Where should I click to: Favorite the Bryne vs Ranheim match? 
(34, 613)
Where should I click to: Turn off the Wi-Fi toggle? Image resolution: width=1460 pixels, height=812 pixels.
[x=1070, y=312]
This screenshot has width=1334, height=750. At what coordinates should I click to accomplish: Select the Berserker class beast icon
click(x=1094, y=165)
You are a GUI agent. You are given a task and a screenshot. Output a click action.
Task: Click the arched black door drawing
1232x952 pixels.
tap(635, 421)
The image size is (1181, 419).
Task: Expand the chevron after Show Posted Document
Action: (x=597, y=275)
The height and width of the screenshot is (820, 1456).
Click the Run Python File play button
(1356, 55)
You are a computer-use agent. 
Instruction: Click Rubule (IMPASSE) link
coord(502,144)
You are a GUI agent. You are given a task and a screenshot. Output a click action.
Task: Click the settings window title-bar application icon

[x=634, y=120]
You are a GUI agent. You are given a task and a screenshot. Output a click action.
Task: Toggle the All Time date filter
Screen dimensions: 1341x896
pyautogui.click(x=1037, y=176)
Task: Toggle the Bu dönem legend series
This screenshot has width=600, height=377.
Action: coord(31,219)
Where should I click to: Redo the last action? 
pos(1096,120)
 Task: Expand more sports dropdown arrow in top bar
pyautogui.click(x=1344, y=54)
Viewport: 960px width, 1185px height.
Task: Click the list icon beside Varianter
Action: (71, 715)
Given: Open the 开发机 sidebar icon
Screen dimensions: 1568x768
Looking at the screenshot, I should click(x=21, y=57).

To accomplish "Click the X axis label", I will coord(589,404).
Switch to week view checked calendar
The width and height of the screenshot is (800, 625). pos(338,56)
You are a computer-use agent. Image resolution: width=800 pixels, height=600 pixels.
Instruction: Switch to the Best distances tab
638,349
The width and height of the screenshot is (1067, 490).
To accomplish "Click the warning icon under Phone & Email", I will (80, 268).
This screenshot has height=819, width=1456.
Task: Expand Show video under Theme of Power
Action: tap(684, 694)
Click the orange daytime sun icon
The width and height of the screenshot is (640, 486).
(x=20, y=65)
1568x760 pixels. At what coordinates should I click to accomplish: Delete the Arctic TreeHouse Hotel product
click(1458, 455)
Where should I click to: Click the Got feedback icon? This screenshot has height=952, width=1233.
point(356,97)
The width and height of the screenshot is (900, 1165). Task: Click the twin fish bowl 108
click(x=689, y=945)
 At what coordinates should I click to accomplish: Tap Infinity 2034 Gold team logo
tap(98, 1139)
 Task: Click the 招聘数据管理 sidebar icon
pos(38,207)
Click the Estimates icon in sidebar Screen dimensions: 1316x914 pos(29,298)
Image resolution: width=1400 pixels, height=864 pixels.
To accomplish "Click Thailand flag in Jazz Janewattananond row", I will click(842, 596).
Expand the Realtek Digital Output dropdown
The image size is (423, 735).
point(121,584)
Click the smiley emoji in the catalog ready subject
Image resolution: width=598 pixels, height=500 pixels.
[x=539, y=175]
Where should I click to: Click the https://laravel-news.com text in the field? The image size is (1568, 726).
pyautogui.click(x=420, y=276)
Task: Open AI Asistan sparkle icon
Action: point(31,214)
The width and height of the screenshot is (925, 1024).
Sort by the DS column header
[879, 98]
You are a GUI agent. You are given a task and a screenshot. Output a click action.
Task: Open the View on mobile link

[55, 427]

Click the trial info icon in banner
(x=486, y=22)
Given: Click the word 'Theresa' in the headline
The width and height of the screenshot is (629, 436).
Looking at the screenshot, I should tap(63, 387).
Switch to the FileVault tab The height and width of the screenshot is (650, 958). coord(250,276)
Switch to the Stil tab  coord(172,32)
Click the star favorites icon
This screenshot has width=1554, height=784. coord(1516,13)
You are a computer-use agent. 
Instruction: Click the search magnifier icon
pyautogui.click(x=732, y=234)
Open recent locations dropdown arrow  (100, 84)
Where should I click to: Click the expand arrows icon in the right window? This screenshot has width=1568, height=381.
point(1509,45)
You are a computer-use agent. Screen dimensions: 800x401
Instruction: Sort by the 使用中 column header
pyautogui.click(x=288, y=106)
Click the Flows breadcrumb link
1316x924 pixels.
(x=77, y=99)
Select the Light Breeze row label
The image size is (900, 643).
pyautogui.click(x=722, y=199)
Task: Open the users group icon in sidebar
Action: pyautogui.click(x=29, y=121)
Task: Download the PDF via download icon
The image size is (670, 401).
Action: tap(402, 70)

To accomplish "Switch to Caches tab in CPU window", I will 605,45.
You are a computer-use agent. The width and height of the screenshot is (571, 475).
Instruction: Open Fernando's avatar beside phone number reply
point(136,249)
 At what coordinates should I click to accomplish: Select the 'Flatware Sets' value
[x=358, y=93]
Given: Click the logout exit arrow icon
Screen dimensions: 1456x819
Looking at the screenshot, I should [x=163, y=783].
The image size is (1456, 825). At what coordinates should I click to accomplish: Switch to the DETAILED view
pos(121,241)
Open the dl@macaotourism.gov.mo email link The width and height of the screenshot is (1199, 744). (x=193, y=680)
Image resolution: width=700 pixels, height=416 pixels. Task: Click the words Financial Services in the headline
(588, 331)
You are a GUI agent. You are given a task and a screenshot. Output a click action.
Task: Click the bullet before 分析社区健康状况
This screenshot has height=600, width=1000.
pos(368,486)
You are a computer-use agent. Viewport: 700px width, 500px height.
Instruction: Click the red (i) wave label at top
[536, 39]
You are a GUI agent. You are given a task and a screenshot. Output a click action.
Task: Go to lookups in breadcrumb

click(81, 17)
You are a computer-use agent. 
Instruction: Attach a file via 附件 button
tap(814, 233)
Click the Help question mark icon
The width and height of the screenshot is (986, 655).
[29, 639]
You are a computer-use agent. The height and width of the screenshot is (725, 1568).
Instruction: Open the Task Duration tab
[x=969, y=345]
···
Rewrite the data as a numbered list, from the line that contains "You are a computer-use agent. Viewport: 700px" through the end of the data, with blank lines dropped.

> [Task solution]
1. You are a computer-use agent. Viewport: 700px width, 500px height.
2. Instruction: Click the red (i) wave label at top
3. [536, 39]
4. You are a GUI agent. You are given a task and a screenshot. Output a click action.
5. Task: Go to lookups in breadcrumb
6. click(81, 17)
7. You are a computer-use agent. 
8. Instruction: Attach a file via 附件 button
9. tap(814, 233)
10. Click the Help question mark icon
11. The width and height of the screenshot is (986, 655).
12. [29, 639]
13. You are a computer-use agent. The height and width of the screenshot is (725, 1568).
14. Instruction: Open the Task Duration tab
15. [x=969, y=345]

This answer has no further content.